A stable and secure home is the primary platform for connection to economic and social community life, providing a base that enables people to overcome challenges and live a decent life. Increasing rents and house prices mean people struggle to stay housed, are forced to live in sub-standard homes or live far from jobs and services, and have difficulty covering other basic living costs.
Renters are particularly impacted by high housing costs as they are likely to have lower incomes, less wealth, and spend proportionately more of their income on housing costs. For many on particularly low incomes, rental housing is simply unaffordable (and home ownership is out of the question).
Download the 2023 SACOSS Policy Brief on Rental Affordability
In late 2022, the state government announced a review of the Residential Tenancies Act - the major state legislation governing relations between landlords and renters. The government's discussion paper beginning the review proposes a number of changes, most of which would be helpful for renters, but largely avoids the key issue of rental affordability.
Download the SACOSS Submission to the Review of the Residential Tenancies Act 1995 or the two-page Policy Brief summarising the submission.
Alongside reforms to the private rental market, public housing is particularly important. It provides homes for those who are left out of the housing market and adds supply to the market to make housing more affordable for everyone. Its construction provides economic stimulus in the short term and it is a store of public wealth over the long term. However, the stock of public housing in South Australian has declined over recent decades (see SACOSS Briefing Note here), many of the houses are old and energy-inefficient, and there is a substantial waiting list for homes.

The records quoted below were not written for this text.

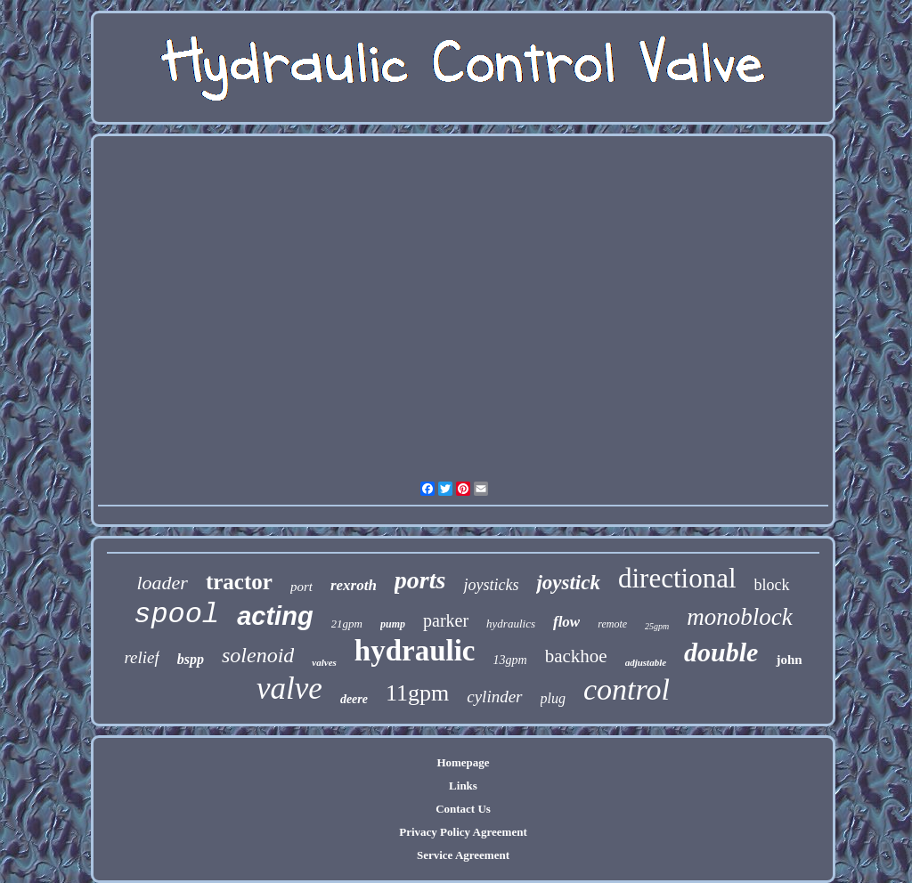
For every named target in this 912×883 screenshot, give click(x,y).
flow (566, 621)
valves (324, 662)
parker (445, 620)
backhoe (576, 656)
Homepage (462, 762)
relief (141, 657)
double (721, 652)
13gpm (510, 660)
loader (161, 582)
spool (176, 614)
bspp (190, 659)
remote (612, 624)
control (626, 689)
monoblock (739, 617)
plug (553, 698)
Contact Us (463, 808)
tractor (239, 582)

As the 2021 SACOSS video explains, it all makes for a Cold Winter's Night.
SACOSS is calling on the state government to implement the following key proposals to address rental affordability:
- Cap rent increases at the CPI
- Strengthen the Residential Tenancies Act by
- Banning, not just limiting, rent bidding
- Preventing no-cause evictions
- Implement mandatory disclosure of energy efficiency standards
- Develop and implement minimum energy efficiency standards
- Invest in more public housing (current plans do not cover population growth, let alone begin replacing lost stock)
- Increase the Cost of Living Concession for renters to level paid to homeowners.
There are more details on these proposals, and some other smaller changes required in the RTA submission and Policy Briefs noted above.